After its break, this year also saw the return of Sydney Design 2013. It’s return prompted us to ‘rethink’ the design process and to focus on sustainability and community – to create a more livable world. D*Hub contributed by looking at whether it would be possible for clever design save the world.
In a program of exhibitions and talks presented by the Powerhouse Museum and through the ‘Hypothetical: can clever design save the world?‘ debate, the organisers were able to tease out the role designers can play to intervene and disrupt models that are not working. Presenting a panel of eminent designers, business and industry experts the program outlined some of the failures and successes of socially responsible projects and how they can be overcome. Projects discussed were as divergent geographically as in design practice – from the Australian local scene to New Zealand, Indonesia, and other parts of the world. Speakers dealt with issues ranging from how to design architectural solutions and disaster management to how to design systems that can create and ensure the successful delivery of services and innovative solutions. Whether design can transform, replenish and restore the well-being of the world was an integral part of the discussion.
The George Nelson exhibition, George Nelson: architect, writer, designer, teacher, from the Vitra Design Museum featured at the Powerhouse Museum in the later part of the year. Presented by Herman Miller, one of the earliest proponents of sustainable design, it featured pivotal designs from one of the most influential figures in American design during the second half of the 20th century.
2013 was also the year of the anniversary with the Opera House, no less, turning 40. Designed by the 38 year old Utzon, it has stood the test of time with a remarkable worldwide interest that has helped create an industry around the iconic structure.

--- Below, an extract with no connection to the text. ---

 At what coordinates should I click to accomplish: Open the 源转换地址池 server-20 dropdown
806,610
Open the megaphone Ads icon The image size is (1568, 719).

And to celebrate the birthday a number of Danish Designers featured in an exhibition within the Opera House foyers.
Along the harbour foreshore other significant projects have been announced and approved including the Crown Resort Casino, and talking of heights, the 170 metres height restriction will be broken by this project.
Sydney has been witness to a great deal of redevelopment in and around the Ultimo and Broadway area including the installation of a heliostat, the closure of much loved historical pubs and the development of Central Park and Sydney’s first Gehry building.
Throughout 2013 the focus has been strongly on sustainability and responsible design with a feature on jewellery designer Rosanne Bartley who has been working with found objects to address issues of sustainability and has revisited the idea of what precious is and the notion of acquired meanings. We investigate how being ‘green’ manifests in design, how it impacts on economy, and we present a model that has been successful for commercial ventures and the importance of integrated thinking.
In fashion we looked at trending colours, selective ethics, the real cost of fast fashion. Interior designers were delighted this year at the relaunch of Parker furniture while crafters and makers with a digital flair reveled in the first Sydney Mini Maker Faire.
With the start of the new year it’s difficult to predict the many twists and turns design will take however we are perched attentively on the edge of our seat to keep you up to date with new and interesting stories, events and announcements from the Australian local scene and beyond and to offer our thoughts and opinions.